Béné­dicte LAPEYRE, La Repasseuse, Paris, 2016, Ed. Albin Michel, 230 p., 17,90 €/ePub : 12.99 €    ISBN : 9782226328632

lapeyreÀ l’image de la pein­ture de Kon­stan­tin Yegorovich Makovsky, datant de 1900, qui illus­tre la cou­ver­ture, le style du roman La Repasseuse de Béné­dicte Lapeyre ne brille pas par une grande moder­nité, même si le por­trait pro­posé nous rend cette femme attachante.

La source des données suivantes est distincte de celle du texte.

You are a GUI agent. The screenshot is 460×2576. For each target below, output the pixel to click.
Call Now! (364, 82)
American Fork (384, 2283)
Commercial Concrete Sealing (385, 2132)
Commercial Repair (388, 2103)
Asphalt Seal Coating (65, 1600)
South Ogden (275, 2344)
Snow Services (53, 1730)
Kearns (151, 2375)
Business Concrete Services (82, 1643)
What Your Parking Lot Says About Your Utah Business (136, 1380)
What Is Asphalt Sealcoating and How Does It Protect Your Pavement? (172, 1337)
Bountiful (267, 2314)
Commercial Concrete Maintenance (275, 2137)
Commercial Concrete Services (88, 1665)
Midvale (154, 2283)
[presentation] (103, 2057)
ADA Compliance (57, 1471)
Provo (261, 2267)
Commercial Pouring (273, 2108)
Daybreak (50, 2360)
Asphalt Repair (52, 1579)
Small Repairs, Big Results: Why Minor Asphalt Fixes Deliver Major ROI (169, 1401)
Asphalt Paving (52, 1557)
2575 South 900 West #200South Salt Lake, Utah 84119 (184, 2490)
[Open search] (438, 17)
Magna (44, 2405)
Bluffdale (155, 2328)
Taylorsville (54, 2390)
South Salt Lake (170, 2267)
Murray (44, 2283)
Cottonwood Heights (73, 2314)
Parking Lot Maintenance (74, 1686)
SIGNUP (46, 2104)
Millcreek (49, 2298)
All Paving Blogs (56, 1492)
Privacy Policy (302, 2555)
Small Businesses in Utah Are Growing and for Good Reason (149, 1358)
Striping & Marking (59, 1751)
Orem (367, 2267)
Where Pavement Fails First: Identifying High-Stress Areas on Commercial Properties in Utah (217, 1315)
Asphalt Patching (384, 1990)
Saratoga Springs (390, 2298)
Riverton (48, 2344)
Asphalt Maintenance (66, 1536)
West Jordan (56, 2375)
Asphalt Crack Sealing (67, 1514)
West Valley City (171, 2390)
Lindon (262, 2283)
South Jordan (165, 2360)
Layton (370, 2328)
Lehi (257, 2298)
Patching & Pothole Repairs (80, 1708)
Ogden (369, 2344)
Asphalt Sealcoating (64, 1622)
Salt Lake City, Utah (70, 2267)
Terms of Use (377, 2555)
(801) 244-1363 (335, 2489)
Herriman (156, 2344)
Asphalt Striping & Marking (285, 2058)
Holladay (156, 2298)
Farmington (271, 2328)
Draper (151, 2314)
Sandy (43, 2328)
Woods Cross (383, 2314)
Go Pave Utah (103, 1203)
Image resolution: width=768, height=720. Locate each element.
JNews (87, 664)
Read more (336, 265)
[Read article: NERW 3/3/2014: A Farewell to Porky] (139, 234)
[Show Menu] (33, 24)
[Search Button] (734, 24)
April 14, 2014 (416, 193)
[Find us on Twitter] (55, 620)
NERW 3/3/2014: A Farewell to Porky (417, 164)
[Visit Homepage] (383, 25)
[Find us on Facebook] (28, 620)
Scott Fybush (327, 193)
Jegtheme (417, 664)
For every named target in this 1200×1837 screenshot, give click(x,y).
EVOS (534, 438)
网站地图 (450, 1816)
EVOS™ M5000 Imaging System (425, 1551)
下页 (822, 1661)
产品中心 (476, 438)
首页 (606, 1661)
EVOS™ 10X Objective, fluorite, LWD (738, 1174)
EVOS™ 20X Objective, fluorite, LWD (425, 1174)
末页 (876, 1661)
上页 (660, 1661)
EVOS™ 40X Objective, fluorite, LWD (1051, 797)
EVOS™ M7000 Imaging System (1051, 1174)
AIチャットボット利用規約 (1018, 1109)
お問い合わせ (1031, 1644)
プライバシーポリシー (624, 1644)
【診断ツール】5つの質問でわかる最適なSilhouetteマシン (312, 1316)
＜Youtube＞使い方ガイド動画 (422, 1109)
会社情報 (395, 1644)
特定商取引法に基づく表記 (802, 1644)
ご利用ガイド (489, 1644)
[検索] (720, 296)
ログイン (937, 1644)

Au cours de notre lec­ture, nous avons été peu sur­pris par ce qui advient à Mone, diminu­tif de Simone, une fois con­nus les principes qui vont dicter sa con­duite de vie : ten­dresse et dévoue­ment pour sa sœur hand­i­capée et sa mère vieil­lis­sante qui les a élevées seule ; goût pour le tra­vail bien fait et le ser­vice à la clien­tèle ; abné­ga­tion de ses pro­pres désirs et renon­ce­ment à sa vie de jeune femme ; sens de la mesure et d’une cer­taine dis­cré­tion ; dig­nité à laque­lle sa mère oppo­sait la fierté… Autant de valeurs qui, com­binées au décès subit d’un poten­tiel mari, la mènent à une des­tinée de céli­bataire non pas endur­cie mais adoucie par une bien­veil­lance con­stante et éblouie même par un amour de dernière minute. Une fois cela posé, on en viendrait à espér­er que cette repasseuse bien sous tous rap­ports ait récolté quelques échard­es au cours de son exis­tence. L’absence d’un père, le hand­i­cap de la sœur, le décès du fiancé, le dédain d’une amie d’enfance, la tra­ver­sée de deux guer­res ne la boule­versent pas out­re mesure. Elle sem­ble vouée à son méti­er, éminem­ment féminin, qui lui ouvre l’intimité des habi­tants de Sen­lis, la ville où elle passera l’essentiel de son exis­tence, car « si les gens par­lent, le linge aus­si ». Dimen­sion de la pro­fes­sion sur laque­lle l’auteure revient de manière assez répéti­tive.

Née en 1900, Mone, branchée en con­tinu sur les actu­al­ités dif­fusées par la radio, nous invite par ailleurs à une tra­ver­sée du 20e siè­cle et de ses soubre­sauts. Elle assiste aux évo­lu­tions du monde : les années folles, la crise des années ’30, le goût pour la mode à tra­vers Coco Chanel, Chris­t­ian Dior et Cristóbal Balen­ci­a­ga, la magie du ciné­ma… Avec la mon­tée de la bour­geoisie et le déclin de l’aristocratie, l’apparition de nou­velles matières tex­tiles et les pro­grès tech­niques, Mone est aus­si au cœur d’un monde et d’une pro­fes­sion voués à dis­paraître. Mais : « Les années pas­saient, la vie lui sem­blait légère. » Rien ne sem­ble l’atteindre, comme si elle était dotée d’une sagesse inaltérable. De sorte que ce per­son­nage orig­i­nal devient la preuve que, oui, on peut être repasseuse et heureuse.